= Supplied entries =
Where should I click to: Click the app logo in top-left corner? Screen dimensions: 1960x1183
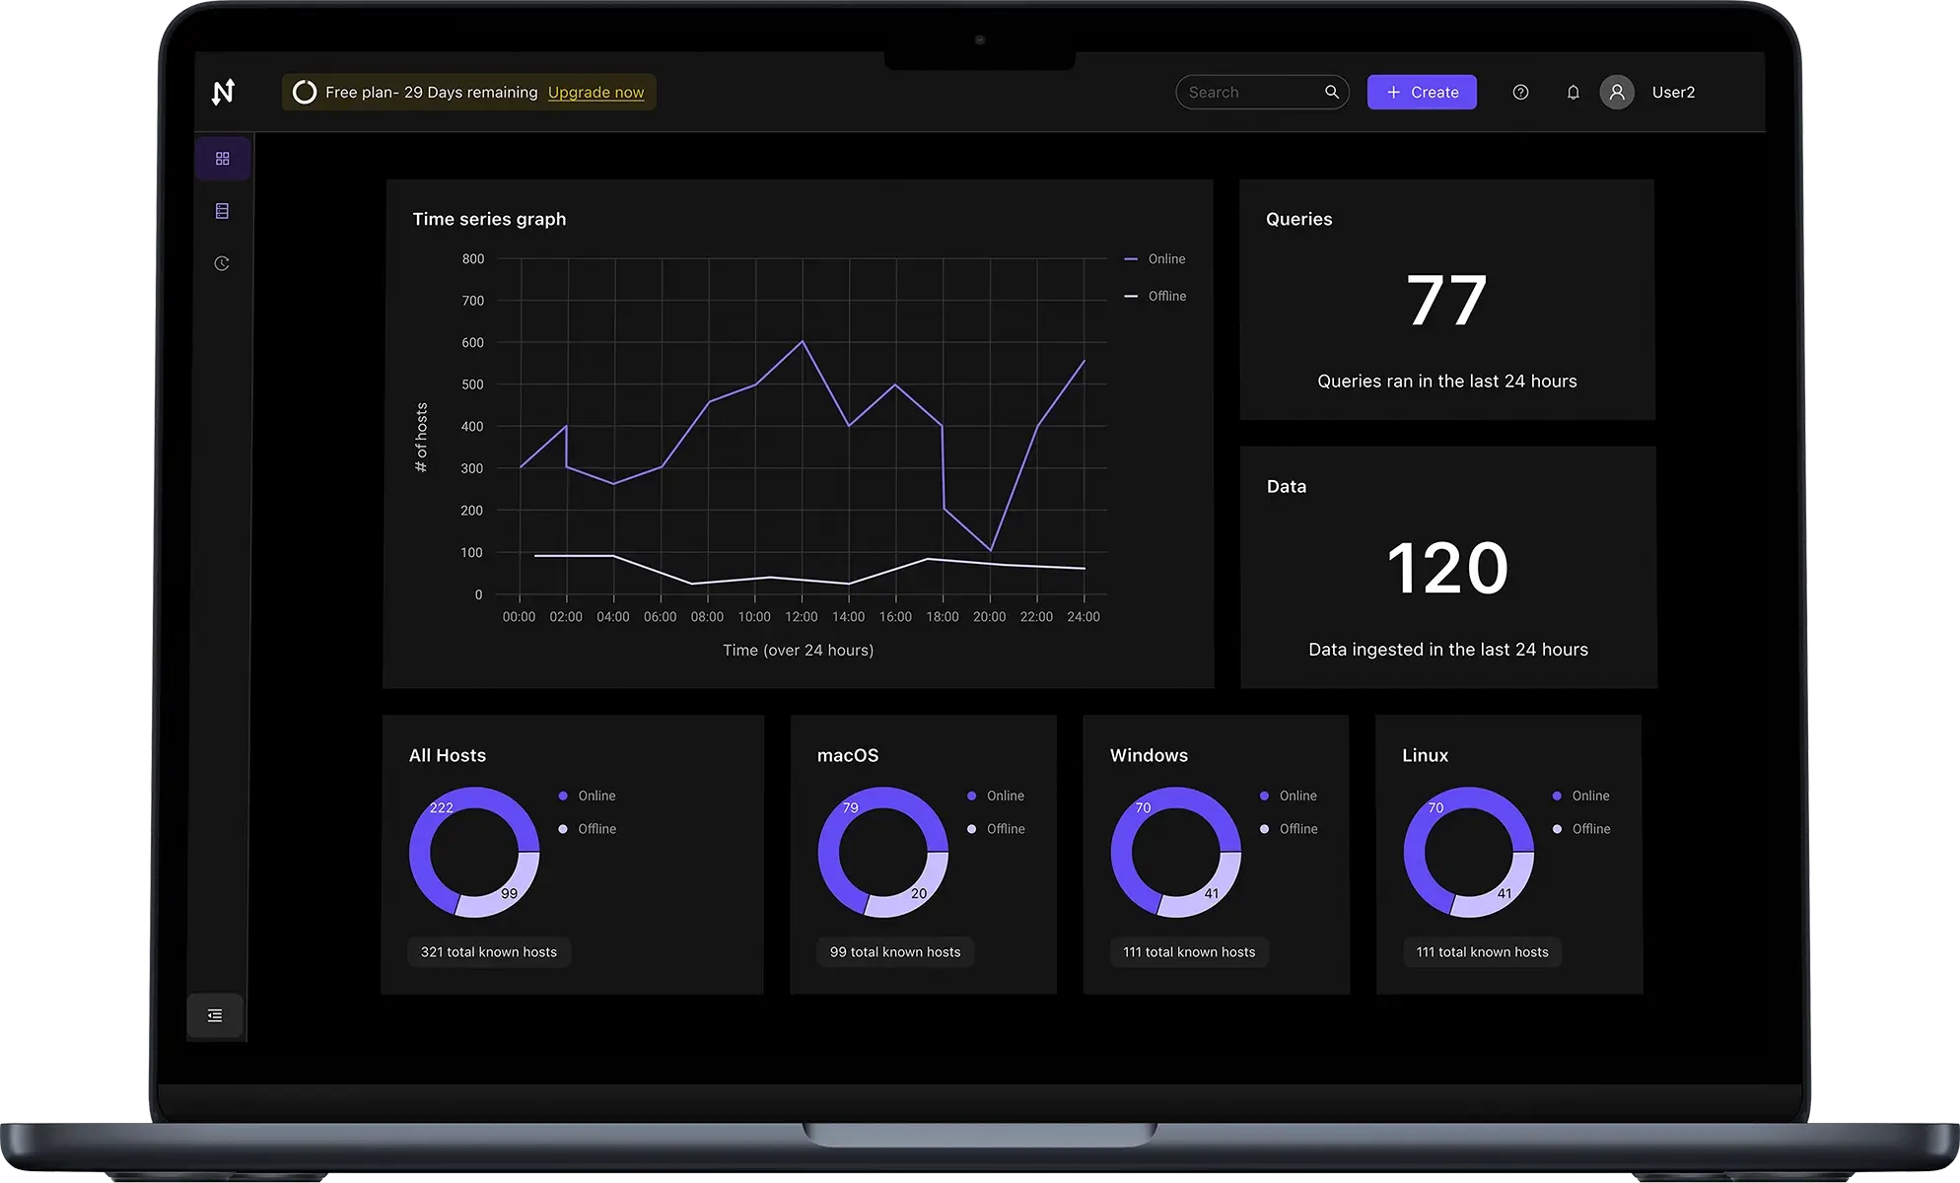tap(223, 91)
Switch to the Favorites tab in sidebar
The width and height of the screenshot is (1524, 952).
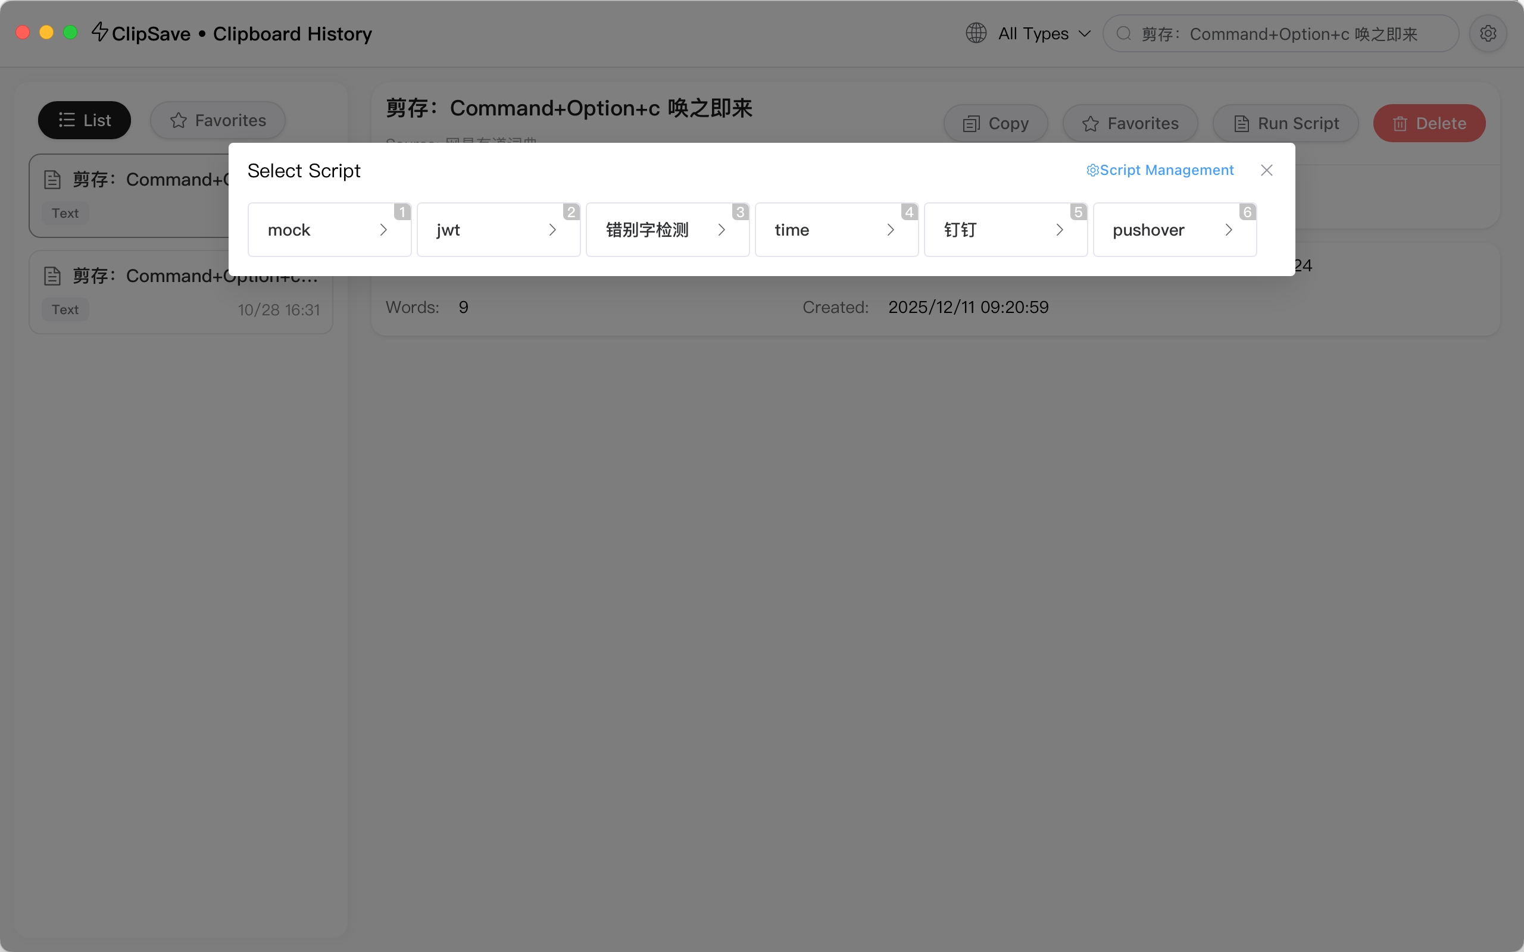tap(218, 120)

= Task to complete =
Omit pictures and output the listing exactly.

= Answer box =
Where should I click to: Click the app logo in top-left corner? Screen dimensions: 1960x1183
tap(223, 91)
Switch to the Favorites tab in sidebar
The width and height of the screenshot is (1524, 952).
tap(218, 120)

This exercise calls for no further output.